What is the intent of the pointer arithmetic in this code? - c

What does this line of code do, newnode -> item.string = (char *)newnode + sizeof(log_t);, in the below example?
int nodesize = sizeof(log_t) + strlen(data.string) + 1;
newnode = (log_t *)malloc(nodesize);
if (newnode == NULL) return -1;
// What is this line doing:
newnode -> item.string = (char *)newnode + sizeof(log_t);
strcpy(newnode -> item.string, data.string);
where newnode is the variable of type log_t (log_t has a variable named item of type data_t). data_t has a property char *string.
Is this code setting up the buffer size of string?

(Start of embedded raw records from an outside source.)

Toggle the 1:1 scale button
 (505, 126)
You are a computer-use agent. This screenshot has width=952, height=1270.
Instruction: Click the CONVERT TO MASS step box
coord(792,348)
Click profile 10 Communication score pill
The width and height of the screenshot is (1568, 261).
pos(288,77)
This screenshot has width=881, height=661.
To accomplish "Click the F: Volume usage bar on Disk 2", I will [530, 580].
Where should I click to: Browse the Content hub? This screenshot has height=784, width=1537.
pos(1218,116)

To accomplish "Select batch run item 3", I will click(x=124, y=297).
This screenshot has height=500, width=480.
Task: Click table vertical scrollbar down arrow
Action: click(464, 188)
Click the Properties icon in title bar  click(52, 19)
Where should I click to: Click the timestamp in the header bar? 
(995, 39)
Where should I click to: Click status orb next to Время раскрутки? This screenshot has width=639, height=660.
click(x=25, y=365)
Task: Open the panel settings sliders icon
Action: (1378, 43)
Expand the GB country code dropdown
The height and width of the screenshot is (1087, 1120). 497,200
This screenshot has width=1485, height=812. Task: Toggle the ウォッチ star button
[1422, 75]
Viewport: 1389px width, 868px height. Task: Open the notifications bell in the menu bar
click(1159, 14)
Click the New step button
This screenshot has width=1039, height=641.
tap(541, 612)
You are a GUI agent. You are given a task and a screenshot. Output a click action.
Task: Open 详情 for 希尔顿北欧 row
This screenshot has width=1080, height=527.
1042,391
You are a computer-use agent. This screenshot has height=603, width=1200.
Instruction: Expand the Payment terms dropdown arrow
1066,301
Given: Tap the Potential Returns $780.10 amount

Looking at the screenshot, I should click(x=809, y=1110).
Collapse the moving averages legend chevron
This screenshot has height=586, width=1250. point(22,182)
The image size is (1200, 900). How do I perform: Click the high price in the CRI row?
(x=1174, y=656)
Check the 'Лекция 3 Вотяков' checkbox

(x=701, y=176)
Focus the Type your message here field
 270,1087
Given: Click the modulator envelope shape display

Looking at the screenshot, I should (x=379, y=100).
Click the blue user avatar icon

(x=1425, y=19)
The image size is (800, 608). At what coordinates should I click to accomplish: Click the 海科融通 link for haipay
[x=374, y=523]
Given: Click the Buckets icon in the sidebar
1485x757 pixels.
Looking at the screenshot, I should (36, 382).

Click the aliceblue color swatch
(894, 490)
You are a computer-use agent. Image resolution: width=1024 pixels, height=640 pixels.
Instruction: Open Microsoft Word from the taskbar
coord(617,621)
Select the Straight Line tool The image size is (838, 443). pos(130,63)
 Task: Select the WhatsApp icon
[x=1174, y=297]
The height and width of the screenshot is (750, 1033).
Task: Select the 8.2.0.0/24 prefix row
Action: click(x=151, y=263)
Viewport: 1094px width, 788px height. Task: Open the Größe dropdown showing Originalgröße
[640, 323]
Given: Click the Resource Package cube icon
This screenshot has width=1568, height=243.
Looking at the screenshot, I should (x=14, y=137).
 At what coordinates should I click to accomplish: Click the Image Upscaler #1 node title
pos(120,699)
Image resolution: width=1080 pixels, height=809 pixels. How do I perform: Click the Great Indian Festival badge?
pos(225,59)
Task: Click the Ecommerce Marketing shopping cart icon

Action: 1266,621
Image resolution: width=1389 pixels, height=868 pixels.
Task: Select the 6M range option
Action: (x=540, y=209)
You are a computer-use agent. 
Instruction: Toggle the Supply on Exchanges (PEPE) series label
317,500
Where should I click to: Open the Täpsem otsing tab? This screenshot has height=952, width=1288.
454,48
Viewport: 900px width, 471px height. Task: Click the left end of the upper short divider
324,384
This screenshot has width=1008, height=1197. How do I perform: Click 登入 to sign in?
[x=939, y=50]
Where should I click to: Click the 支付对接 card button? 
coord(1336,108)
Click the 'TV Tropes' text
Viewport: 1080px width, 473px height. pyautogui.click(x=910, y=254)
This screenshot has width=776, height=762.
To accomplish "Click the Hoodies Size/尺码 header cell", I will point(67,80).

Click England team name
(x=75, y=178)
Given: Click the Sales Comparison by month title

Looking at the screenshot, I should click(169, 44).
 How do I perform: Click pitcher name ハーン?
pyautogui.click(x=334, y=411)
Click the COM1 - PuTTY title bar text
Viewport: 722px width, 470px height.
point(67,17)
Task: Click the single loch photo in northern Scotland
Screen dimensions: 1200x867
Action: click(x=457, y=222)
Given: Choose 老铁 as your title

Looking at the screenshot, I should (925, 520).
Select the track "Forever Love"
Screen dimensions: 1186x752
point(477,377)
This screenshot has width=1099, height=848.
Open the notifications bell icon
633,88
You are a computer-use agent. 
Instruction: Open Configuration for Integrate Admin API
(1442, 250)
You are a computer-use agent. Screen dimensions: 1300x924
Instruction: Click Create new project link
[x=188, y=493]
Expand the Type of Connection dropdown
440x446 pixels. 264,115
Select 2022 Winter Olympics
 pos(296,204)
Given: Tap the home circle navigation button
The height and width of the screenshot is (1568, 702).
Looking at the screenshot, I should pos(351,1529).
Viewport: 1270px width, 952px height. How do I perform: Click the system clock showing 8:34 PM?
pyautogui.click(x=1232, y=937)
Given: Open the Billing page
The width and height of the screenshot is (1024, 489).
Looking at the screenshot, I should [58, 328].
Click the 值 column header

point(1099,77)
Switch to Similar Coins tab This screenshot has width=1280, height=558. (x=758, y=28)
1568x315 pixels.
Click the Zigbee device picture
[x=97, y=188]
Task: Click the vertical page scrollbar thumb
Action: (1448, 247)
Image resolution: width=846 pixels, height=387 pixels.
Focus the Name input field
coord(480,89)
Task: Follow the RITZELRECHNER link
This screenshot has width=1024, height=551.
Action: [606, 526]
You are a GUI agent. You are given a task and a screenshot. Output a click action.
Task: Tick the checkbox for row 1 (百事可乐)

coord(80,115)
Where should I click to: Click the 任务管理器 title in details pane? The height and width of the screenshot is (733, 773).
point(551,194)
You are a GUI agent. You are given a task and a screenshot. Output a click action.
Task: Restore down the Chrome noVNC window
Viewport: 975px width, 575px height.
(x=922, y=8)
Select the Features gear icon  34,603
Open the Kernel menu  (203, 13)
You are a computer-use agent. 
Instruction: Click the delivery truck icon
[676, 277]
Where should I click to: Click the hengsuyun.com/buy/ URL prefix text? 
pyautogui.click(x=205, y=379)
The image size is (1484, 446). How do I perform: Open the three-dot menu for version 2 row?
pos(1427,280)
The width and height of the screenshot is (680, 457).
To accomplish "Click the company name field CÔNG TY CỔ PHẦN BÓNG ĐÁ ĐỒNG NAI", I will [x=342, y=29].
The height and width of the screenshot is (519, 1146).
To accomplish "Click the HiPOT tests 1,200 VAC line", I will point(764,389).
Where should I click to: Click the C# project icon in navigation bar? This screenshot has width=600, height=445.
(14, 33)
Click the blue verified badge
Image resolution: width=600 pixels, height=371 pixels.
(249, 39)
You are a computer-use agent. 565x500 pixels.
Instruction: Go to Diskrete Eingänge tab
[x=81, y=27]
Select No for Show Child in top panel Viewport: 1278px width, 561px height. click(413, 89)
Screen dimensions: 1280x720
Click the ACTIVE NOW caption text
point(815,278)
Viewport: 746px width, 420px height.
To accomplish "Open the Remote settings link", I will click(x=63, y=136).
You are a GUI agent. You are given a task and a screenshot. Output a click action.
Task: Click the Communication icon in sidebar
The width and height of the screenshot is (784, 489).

I'm assuming the memory for newnode was allocated with additional space for the string.
The result is the same, but I'd personally write that as newnode->item.string = (char*) &newnode[1];
That is, the storage space for string is immediately after the log_t object. This is sometimes done when a single chunk of memory has been allocated in advance, and objects and their members all point to memory in this chunk. It's been done in the past to cut down on the overhead of small memory allocations.
If log_t is 32 bytes, and the string is 16 bytes long (including the nul terminator!), you could malloc 48 bytes, point the string member to the 32nd byte of this memory allocation and copy the string there.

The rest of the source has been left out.